A Memo to Angelina Jolie About Breastfeeding.
TO: ANGIE JOLIE
RE: YOUR BREASTS
Hey again Angie. I swear I’m not stalking you. Seriously, it’s just that after I wrote you that last letter responding to the whole “twins situation” I kind of thought we were on the same page about how difficult it is. But then, I find out that you posed for a big fancy magazine breast feeding your babies and looking all serene and mother-earthy. Like breast feeding twins was just the most nature thing in the whole entire world. I couldn’t help but feel it was sort of a slap in the face. Admittedly, I haven’t actually seen the pictures so maybe you were wearing nipple shields and they got air brushed out and maybe there was a Boppy involved, or frozen cabbage, at the very least some damn soothing Lanolin but I doubt it. Well, kudos to you on your success, Angie. Fine, I’m probably a bit jealous.

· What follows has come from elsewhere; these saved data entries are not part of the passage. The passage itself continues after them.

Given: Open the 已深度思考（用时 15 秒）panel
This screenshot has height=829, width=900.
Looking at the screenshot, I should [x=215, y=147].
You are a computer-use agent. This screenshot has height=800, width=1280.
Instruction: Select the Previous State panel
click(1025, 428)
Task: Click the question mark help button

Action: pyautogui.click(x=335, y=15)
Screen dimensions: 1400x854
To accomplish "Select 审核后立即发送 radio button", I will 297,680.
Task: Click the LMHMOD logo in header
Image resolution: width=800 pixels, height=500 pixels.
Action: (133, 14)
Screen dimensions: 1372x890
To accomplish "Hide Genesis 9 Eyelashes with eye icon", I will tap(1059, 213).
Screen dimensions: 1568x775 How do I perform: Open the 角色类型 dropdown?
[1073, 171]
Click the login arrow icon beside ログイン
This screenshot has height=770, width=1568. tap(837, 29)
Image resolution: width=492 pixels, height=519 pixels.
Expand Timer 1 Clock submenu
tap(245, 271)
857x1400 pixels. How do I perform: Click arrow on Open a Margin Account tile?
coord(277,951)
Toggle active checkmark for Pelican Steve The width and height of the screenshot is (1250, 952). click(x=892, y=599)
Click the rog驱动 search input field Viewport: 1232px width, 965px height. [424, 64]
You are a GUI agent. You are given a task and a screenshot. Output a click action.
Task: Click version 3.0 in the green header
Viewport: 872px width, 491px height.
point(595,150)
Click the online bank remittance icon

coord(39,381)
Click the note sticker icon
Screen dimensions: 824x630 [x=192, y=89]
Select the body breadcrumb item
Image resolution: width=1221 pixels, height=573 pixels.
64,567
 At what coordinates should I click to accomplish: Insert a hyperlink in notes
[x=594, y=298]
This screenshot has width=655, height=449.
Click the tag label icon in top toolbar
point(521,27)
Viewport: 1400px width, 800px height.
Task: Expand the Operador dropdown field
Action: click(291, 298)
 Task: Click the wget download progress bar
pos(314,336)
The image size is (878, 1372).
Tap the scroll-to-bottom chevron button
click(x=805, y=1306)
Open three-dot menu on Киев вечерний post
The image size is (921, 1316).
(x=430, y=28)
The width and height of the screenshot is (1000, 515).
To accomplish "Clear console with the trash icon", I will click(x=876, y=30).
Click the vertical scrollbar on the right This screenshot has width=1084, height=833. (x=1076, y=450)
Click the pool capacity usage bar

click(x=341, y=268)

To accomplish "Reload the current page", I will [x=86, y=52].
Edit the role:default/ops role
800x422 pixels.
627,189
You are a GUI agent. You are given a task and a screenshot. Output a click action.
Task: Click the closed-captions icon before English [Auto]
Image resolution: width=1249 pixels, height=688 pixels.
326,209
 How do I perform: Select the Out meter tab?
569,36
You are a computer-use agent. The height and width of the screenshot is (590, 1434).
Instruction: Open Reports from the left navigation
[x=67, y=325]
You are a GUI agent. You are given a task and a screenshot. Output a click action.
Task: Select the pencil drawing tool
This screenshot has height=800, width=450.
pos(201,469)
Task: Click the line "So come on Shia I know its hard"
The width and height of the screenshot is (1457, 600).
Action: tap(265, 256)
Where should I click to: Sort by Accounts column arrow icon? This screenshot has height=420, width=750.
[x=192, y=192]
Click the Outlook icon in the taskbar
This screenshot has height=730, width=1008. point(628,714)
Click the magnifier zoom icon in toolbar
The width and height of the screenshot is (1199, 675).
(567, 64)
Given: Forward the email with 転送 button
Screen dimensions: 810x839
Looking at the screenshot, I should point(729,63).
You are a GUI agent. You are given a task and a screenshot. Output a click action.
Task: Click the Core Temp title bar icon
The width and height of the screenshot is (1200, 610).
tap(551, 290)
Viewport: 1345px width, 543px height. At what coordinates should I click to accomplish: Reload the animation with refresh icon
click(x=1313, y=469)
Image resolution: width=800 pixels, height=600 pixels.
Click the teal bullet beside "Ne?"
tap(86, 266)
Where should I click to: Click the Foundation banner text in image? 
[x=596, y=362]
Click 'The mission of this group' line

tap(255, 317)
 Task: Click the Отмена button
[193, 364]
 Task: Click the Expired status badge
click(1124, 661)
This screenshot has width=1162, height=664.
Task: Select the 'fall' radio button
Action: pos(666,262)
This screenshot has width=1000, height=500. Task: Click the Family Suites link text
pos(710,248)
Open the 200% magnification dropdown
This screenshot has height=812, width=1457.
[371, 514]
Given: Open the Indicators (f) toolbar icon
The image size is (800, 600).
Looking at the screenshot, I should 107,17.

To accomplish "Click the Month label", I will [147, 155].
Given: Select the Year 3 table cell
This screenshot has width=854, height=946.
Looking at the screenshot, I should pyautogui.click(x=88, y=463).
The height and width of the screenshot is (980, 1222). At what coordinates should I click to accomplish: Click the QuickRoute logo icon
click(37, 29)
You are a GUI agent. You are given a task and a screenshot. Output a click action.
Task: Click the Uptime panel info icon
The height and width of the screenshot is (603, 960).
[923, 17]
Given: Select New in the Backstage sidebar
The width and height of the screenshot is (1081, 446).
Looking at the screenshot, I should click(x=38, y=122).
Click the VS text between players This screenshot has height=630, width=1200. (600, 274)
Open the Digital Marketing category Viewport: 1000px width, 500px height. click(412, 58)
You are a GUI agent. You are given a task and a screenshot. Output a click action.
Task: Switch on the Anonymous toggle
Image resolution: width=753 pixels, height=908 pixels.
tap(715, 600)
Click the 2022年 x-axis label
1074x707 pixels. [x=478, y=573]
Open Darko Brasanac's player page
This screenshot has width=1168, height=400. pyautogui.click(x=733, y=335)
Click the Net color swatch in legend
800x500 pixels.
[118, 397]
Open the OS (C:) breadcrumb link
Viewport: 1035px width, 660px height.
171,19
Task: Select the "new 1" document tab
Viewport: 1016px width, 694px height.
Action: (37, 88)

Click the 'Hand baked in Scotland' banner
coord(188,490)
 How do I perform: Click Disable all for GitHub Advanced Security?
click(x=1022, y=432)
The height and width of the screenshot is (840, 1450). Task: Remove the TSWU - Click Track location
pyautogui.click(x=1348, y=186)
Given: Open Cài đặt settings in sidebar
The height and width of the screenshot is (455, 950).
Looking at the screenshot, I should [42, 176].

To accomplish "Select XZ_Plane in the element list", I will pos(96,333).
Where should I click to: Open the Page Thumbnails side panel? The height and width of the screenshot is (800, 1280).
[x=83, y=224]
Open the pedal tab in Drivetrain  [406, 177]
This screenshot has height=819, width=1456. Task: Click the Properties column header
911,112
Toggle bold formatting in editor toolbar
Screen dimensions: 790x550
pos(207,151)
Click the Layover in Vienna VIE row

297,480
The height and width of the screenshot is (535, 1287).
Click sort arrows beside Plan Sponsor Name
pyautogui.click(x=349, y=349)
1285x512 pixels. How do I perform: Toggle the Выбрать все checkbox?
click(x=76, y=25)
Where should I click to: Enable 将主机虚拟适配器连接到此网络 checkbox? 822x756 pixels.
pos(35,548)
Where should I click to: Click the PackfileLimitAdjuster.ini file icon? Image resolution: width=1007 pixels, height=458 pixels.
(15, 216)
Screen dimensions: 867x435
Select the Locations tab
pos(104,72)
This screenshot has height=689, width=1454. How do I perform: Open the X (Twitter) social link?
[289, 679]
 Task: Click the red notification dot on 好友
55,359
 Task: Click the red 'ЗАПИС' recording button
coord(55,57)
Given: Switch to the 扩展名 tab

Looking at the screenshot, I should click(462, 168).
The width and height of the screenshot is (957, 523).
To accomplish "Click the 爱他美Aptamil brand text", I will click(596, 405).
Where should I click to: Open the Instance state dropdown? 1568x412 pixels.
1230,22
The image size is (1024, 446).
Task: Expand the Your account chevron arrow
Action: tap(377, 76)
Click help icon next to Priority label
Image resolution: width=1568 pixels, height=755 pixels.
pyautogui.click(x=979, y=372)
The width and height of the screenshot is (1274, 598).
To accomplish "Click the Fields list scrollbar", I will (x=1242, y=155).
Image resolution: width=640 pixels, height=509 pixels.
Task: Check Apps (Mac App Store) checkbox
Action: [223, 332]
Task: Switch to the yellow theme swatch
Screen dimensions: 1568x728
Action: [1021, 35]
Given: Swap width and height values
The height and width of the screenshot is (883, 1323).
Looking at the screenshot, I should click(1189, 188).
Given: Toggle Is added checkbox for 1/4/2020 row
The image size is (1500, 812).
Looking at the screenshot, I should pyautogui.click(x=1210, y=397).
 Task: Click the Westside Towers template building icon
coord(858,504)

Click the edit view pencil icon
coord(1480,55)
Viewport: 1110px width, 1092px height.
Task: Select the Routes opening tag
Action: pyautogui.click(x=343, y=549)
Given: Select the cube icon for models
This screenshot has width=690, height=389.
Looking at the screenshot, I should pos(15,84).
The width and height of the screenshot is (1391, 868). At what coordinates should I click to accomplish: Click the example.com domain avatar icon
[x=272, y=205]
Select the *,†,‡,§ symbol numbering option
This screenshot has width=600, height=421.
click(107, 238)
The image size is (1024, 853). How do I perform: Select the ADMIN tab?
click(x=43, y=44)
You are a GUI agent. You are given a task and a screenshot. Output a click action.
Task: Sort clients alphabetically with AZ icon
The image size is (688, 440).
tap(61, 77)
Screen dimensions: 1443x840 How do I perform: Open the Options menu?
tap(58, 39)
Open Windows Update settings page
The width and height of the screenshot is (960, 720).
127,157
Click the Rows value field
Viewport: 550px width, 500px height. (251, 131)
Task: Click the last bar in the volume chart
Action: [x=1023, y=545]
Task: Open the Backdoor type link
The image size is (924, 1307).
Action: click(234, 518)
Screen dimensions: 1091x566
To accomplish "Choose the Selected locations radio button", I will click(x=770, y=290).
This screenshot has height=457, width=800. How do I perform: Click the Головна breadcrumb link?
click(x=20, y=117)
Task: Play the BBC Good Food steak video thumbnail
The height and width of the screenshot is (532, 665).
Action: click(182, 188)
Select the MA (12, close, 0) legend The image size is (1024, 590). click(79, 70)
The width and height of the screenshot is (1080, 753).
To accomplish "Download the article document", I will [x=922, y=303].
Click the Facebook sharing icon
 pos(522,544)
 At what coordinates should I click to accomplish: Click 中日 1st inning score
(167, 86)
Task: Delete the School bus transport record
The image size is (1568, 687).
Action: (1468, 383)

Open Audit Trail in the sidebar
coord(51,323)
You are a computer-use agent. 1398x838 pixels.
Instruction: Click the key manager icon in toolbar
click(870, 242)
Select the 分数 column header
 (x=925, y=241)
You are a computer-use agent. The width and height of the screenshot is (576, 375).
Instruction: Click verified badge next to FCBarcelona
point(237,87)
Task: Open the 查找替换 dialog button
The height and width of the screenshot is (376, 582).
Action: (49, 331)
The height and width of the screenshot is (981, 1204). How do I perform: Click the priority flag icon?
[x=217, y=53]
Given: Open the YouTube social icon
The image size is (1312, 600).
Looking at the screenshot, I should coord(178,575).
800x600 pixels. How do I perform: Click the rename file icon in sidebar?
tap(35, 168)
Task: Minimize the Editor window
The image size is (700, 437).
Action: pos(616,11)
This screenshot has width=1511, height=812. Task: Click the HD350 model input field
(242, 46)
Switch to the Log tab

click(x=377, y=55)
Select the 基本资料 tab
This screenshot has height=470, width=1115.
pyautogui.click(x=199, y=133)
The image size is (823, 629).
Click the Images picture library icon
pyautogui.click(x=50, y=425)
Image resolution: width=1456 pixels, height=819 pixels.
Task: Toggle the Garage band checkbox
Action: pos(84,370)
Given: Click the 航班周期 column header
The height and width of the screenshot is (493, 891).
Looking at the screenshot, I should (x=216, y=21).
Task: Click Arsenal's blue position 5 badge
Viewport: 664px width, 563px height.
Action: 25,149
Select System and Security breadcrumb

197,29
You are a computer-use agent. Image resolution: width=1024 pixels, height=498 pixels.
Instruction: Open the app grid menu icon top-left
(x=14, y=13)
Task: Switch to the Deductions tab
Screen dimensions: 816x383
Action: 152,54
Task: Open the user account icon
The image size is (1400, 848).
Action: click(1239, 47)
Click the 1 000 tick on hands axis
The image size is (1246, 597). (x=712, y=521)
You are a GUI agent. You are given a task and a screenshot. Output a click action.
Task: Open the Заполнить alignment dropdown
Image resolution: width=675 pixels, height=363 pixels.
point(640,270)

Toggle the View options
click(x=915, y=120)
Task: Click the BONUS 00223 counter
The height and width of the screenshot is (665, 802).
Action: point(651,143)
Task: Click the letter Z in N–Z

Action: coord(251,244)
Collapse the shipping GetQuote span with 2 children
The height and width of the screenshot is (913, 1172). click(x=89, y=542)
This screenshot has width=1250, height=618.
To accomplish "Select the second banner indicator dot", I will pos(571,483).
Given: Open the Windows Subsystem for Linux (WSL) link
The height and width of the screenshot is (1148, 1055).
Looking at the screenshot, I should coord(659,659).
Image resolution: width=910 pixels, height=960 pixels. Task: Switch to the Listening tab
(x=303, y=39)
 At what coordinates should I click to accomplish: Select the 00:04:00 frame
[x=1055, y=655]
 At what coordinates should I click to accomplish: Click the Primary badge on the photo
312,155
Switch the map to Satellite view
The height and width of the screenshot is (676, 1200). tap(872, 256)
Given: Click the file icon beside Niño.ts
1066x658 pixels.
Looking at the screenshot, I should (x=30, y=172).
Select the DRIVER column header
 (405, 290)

I could tell you a whole long story about my failed yet drawn out attempt to breast feed my first daughter and how I smelled like Fenugreek for at least a year which is forty-eight weeks longer than I actually breastfed, but you don’t have time for that. Not with all that breast feeding you’re doing. But, I did quickly want to share with you that I was all cool in my decision not to even try and breast feed when I found out I was having twins. If one was hard two would be hell, right? I mean, sure, I knew I’d have to get an unlisted number so that the La Leche League couldn’t call and lecture me, or picket outside my house, but I was okay with that. But then I found out much later on that my twins would be born prematurely and all my resolve flew out the window. Those preemies, they need the breast milk. I knew I’d have to give it and them my best.
You probably don’t know this but two preemie babies plus two milk challenged boobs equals frantic pumping. Hang on, I have to go have a glass of wine just thinking about this. Okay, I’m back . Maybe you should just give me your number so I could call you…if anyone could breast feed twins and talk on the phone at the same time it would be you…anyhoo, the very day Sadie and Mattie were removed from my stomach, the nurses wheeled in this huge hospital grade pump with tubing and funnels and a motor so big it could start a car. It looked like some sort of medieval torture device. The thing sat next to my bed about three days untouched. I know I was on a lot of pain medication but I swear through the haze I heard it taunting me. But I couldn’t let it intimidate me.